New technology has always been promoted as a tool to make life easier, freeing us from mundane tasks and opening up time for the better things in life.

But it turns out that new technology can enslave us as well.

Take e-mail, for example. Some people spend hours a day just dealing with their electronic correspondence.

"You're going in and out of your office you've got to go to meetings you've got the phone ringing and how do you answer all these e-mails, right?" said Danielle Iversen.

She gets about 100 e-mails every day.

"To me, it's hard. You have to type out and reply back to them and make sure you have no spelling mistakes," she said. "That's a little overwhelming."

Working from home means she's plugged in day and night.

"I e-mail people until three, four in the morning. I won't go to bed until I've answered all my e-mails and that's pretty bad."

But it can get worse – and likely will.

Gisela McKay is so connected she needs luggage on wheels to carry around her laptop computer, organizer, phones – everything she needs to stay online.

"I have Internet access in my bed, OK?" McKay said. "I can sit there with my laptop in my bed and it's everywhere.
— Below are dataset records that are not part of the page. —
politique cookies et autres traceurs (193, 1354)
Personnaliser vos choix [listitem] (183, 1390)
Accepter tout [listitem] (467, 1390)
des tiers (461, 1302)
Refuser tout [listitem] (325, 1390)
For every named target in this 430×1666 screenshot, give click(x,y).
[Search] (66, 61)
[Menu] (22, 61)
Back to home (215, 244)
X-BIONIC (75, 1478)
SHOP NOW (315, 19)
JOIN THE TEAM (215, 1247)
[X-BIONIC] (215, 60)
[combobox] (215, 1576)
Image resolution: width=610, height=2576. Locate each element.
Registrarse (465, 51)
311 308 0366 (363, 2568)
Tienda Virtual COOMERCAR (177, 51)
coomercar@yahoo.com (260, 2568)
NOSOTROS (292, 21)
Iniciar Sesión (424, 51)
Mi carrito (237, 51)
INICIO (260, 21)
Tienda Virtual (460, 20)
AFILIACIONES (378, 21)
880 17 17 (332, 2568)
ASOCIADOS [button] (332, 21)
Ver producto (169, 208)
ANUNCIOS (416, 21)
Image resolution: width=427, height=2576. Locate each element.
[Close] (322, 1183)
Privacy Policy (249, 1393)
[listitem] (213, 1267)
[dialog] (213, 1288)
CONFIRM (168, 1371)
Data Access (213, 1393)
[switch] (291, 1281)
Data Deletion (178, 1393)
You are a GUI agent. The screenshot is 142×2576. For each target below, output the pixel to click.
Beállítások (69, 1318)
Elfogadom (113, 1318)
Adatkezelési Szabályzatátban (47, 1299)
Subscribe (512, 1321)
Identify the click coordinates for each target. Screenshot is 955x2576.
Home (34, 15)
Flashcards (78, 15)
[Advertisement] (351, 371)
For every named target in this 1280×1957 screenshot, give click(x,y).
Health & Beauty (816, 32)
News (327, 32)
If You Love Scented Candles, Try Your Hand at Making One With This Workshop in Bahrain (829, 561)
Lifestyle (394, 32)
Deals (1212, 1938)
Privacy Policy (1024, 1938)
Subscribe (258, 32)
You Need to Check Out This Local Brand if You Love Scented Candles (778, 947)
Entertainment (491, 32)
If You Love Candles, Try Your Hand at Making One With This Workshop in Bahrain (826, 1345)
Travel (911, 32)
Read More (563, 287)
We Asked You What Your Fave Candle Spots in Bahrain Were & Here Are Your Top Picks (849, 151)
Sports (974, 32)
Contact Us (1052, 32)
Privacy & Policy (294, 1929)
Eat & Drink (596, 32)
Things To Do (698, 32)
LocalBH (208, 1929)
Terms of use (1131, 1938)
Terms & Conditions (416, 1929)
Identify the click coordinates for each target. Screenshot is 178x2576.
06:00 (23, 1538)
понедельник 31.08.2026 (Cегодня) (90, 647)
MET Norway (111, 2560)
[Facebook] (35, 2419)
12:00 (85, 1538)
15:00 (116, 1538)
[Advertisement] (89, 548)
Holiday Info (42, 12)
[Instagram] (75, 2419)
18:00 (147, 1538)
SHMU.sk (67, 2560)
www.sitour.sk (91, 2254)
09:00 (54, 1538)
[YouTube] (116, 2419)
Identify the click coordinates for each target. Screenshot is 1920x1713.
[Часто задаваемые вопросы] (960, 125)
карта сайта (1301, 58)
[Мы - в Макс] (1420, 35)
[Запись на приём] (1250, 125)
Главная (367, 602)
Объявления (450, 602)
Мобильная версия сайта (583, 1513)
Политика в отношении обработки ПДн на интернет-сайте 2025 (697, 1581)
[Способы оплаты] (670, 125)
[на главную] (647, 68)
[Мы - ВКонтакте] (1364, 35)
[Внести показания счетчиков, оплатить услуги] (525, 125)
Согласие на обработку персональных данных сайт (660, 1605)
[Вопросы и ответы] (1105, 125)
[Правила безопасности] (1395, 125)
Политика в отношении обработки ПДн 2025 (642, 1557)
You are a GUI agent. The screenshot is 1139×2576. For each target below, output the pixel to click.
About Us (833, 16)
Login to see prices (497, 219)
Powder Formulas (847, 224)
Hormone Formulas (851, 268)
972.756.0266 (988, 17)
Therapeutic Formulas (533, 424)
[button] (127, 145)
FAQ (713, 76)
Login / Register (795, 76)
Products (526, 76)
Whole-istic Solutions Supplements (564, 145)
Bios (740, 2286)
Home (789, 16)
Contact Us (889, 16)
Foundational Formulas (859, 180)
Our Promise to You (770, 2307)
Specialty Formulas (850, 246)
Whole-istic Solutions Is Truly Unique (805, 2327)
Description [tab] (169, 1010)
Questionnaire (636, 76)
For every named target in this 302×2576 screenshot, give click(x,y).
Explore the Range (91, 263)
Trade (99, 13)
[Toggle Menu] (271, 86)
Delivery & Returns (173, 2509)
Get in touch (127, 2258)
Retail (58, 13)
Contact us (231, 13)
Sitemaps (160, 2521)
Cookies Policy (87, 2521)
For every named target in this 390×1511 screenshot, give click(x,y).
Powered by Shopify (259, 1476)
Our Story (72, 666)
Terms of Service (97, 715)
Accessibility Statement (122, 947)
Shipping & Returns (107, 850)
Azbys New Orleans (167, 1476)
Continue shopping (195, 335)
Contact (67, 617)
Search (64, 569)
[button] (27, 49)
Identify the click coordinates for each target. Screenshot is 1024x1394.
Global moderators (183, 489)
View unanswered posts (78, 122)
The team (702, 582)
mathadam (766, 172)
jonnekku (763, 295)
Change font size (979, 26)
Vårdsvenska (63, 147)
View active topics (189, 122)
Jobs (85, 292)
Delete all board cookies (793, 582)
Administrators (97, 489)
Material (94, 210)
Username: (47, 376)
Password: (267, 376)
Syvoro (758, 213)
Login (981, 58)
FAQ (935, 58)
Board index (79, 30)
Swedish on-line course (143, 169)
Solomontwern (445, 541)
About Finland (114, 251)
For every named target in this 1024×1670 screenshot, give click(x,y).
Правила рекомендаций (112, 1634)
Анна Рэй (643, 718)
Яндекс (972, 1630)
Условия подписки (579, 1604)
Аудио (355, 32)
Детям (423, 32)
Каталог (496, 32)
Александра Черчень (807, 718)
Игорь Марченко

There's no place where I am not connected."

University of Toronto Professor Barry Wellman, who studies the way people communicate online, knows how easily technology can turn people into workers 24 hours a day seven days a week.

"When you finish a job at the factory, you go home and you leave your work behind," he said. "When I finish a job, I put my disk in my pocket and I boot up when I get home.

"That can be really a bummer."

McKay's solution to being overconnected is to tune out when she feels overwhelmed.

"I've discovered for me it's just a matter of establishing boundaries and putting your foot down and saying, 'This is too much,'" she said.

But many people have a hard time tuning out when information has become an integral tool in the working world.